§ DIRECTIONS FOR THIS TASK
Go to the line holding "[Εξαγγελίες Δ.Ε.Θ: Περί" in the entries below and write out exactly every line down to and including the line holding "16 (264, 1868)".

§ MATERIAL FOR THIS EXERCISE
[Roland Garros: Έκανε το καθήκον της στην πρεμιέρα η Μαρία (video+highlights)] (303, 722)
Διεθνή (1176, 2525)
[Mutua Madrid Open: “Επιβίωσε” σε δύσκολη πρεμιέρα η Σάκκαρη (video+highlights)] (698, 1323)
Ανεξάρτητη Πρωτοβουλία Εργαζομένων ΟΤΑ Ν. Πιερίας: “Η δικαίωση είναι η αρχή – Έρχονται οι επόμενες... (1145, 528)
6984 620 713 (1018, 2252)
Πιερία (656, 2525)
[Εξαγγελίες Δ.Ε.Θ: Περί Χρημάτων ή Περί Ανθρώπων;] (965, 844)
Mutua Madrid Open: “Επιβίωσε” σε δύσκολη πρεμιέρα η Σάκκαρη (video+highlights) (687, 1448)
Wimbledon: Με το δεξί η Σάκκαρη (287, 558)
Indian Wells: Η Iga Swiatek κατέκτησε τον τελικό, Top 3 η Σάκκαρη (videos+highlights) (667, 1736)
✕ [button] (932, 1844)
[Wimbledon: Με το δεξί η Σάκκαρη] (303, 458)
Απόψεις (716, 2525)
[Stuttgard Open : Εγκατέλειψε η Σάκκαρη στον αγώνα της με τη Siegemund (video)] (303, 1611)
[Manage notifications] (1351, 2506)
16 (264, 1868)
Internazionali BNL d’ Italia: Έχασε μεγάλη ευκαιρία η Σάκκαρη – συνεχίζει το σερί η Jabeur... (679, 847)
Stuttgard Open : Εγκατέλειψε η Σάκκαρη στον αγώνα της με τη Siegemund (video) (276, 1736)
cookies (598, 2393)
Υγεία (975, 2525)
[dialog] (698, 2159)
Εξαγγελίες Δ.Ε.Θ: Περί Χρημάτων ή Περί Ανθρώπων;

§ RESPONSE
[Εξαγγελίες Δ.Ε.Θ: Περί Χρημάτων ή Περί Ανθρώπων;] (965, 844)
Mutua Madrid Open: “Επιβίωσε” σε δύσκολη πρεμιέρα η Σάκκαρη (video+highlights) (687, 1448)
Wimbledon: Με το δεξί η Σάκκαρη (287, 558)
Indian Wells: Η Iga Swiatek κατέκτησε τον τελικό, Top 3 η Σάκκαρη (videos+highlights) (667, 1736)
✕ [button] (932, 1844)
[Wimbledon: Με το δεξί η Σάκκαρη] (303, 458)
Απόψεις (716, 2525)
[Stuttgard Open : Εγκατέλειψε η Σάκκαρη στον αγώνα της με τη Siegemund (video)] (303, 1611)
[Manage notifications] (1351, 2506)
16 (264, 1868)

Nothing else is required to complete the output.